■ Excerpt:
------------------------------------------------
Outstanding Coordinated Care
We pinpoint the underlying cause of your asthma symptoms and work with specialists throughout Duke to manage the conditions that may contribute to poor asthma control. That includes ear, nose, and throat specialists if your asthma is worsened by chronic sinusitis, allergists and immunologists if you have allergic rhinitis or immune deficiency, and sleep disorder experts if you have sleep apnea. We ensure you receive the best care across all of the appropriate specialties.

Personalized Approach to Asthma Care
The underlying cause of asthma can be different in each individual. We use advanced techniques to identify what type of inflammation you have in your lungs and tailor your treatment to your needs. We also give you access to omalizumab (Xolair) -- a targeted therapy for severe asthma that's only available at specialized centers like ours.
------------------------------------------------
■ Listed entries:
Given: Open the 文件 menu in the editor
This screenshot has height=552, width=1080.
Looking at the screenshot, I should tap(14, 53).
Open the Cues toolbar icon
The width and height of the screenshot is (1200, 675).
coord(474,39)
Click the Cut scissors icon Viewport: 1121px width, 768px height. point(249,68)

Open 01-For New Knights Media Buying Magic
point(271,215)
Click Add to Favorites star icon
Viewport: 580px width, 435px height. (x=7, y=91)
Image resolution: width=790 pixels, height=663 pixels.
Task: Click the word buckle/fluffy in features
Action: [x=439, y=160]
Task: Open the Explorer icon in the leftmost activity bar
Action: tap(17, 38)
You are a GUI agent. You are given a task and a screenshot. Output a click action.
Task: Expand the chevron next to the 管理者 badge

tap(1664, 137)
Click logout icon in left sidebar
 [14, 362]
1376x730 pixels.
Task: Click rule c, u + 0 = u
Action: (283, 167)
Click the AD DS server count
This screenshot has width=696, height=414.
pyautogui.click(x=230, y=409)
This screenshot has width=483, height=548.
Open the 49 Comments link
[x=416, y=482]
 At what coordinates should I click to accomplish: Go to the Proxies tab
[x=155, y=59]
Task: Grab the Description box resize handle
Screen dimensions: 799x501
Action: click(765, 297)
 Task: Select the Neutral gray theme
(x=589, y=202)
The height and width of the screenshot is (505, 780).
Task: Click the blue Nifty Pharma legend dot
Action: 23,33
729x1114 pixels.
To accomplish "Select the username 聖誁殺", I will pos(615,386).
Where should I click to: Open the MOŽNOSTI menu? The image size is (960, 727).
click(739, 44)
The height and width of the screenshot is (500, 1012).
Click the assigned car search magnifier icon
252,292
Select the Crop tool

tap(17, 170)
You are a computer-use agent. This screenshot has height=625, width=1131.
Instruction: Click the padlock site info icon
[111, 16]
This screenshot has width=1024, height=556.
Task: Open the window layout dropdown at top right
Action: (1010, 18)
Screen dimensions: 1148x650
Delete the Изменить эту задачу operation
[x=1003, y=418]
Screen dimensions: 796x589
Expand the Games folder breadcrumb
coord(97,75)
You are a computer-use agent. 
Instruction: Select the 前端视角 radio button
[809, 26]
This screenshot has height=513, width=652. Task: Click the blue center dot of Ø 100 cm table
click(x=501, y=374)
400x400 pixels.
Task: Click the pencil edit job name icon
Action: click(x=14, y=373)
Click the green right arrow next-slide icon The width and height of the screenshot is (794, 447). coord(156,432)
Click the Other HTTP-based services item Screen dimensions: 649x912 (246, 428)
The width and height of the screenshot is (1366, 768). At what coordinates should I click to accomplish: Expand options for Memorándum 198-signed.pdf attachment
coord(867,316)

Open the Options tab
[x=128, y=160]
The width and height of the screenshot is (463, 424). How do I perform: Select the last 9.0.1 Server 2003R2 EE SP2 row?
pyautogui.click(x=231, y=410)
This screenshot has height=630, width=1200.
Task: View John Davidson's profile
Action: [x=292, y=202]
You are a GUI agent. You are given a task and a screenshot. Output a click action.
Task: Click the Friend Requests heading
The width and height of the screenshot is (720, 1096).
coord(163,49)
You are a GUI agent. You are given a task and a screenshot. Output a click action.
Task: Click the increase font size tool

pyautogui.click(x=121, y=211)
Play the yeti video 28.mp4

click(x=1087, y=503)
------------------------------------------------
■ Questions on the material:
A: Rewrite the paragraph of the asthma care excerpt beginning "We pinpoint the underlying cause" as a short bulleted list, keeping its main facts.
B: According to the asthma care excerpt, which targeted therapy for severe asthma is only available at specialized centers?
C: Reproduce word for word the part of the asthma care excerpt from "Outstanding Coordinated Care" to "the appropriate specialties.".

■ Expected responses:
A:
- The underlying cause of asthma symptoms is identified, and specialists throughout Duke help manage conditions that may contribute to poor asthma control.
- Ear, nose, and throat specialists are involved if chronic sinusitis worsens asthma.
- Allergists and immunologists are involved for allergic rhinitis or immune deficiency.
- Sleep disorder experts are involved for sleep apnea.
- Patients receive the best care across all of the appropriate specialties.

B: Omalizumab (Xolair).

C:
Outstanding Coordinated Care
We pinpoint the underlying cause of your asthma symptoms and work with specialists throughout Duke to manage the conditions that may contribute to poor asthma control. That includes ear, nose, and throat specialists if your asthma is worsened by chronic sinusitis, allergists and immunologists if you have allergic rhinitis or immune deficiency, and sleep disorder experts if you have sleep apnea. We ensure you receive the best care across all of the appropriate specialties.